Charles Bouessel d'International Crisis Group évoque la présence "d'une cellule communicationnelle, qualifiée par certains de cellule de propagande, auprès du président Touadera".
La chaîne de télévision russe RT (Russia Today) a même noué un partenariat avec Afrique Média, une télévision panafricaine émettant de Yaoundé. Elle est très critique envers la France, en particulier, et l'Occident en général.
À côté des médias traditionnels, la Russie a aussi rallié la sympathie de célèbres influenceurs sur les réseaux sociaux comme la suisso-camerounaise Nathalie Yamb, "la dame de Sotchi", ou encore du franco-béninois Kemi Seba.
3- La fourniture des céréales
La plupart des pays africains dépendent des importations ukrainiennes et russes de blé. Le non-renouvellement de "l'accord céréalier" fait planer la menace d’une famine en Afrique. La fourniture des céréales est un grand levier de l'influence russe en Afrique où beaucoup de dirigeants redoutent les émeutes de la faim".
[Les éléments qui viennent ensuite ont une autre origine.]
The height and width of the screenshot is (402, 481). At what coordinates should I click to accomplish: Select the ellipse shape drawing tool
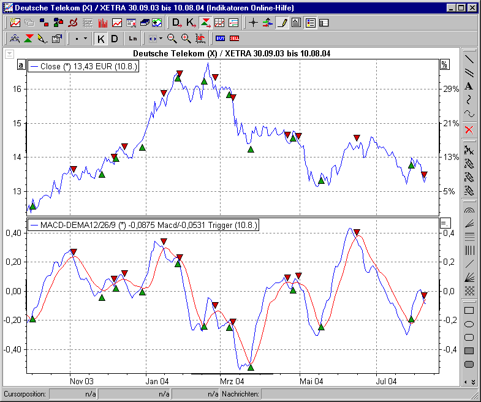click(x=469, y=324)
"Je tiens à vous assurer que notre pays est capable de remplacer le blé ukrainien aussi bien à titre commercial qu'à titre gratuit, surtout que, cette année, nous nous attendons une fois de plus à une récolte record", a tenu à rassurer le président Poutine, dans une tribune dans plusieurs journaux russes et africains.
4- La question des engrais
Le conflit Russo-ukrainien perturbe la livraison des engrais sur le continent. Beaucoup de livraisons n'ont pu arriver à bon port du fait des sanctions européennes à l’encontre de Moscou. Pourtant, de nombreux pays sur le continent dépendent de la Russie pour leur approvisionnement de cette denrée stratégique.
De 262 000 tonnes d'engrais bloqués dans les ports européens, la Russie regrette de n'avoir réussi à envoyer que deux lots, 20 000 tonnes au Malawi et 34 000 tonnes au Kenya.
"Le reste est toujours entre les mains malhonnêtes des Européens",dénonce le président Poutine dans sa tribune.
Lorsqu'on sait que l'essentiel des pays africains tirent leurs devises de la vente des matières premières agricoles comme le café, le thé, le cacao ou encore le coton, l'inquiétude demeure palpable.
5- Éducation, culture et jeunesse
Moscou bénéficie dans une certaine mesure des retombées de la formation dans les universités de l'ex-URSS de nombreux cadres africains. Certains occupent de hautes fonctions dans leur pays.
C'est le cas notamment de Sadio Camara, le ministre malien de la Défense ou encore du ministre congolais des Affaires étrangères, Jean-Claude Ngakosso.
Ces cadres, qu’ils soient juridiques, politiques ou militaires, sont autant de facteurs d’influence potentiels en faveur de la Russie.
Les universités russes accueillent actuellement 35 000 étudiants africains dont 6000 boursiers du gouvernement, d'après les chiffres officiels.
En mars 2024, Sotchi abritera le Festival mondial de la jeunesse. L'événement rassemblera plus de 20 000 représentants de plus de 180 pays pour "un dialogue ouvert, amical, informel, libre de barrières idéologiques et politiques, des préjugés raciaux et religieux". D'ores et déjà, le chef de l'État russe y a invité les jeunes africains.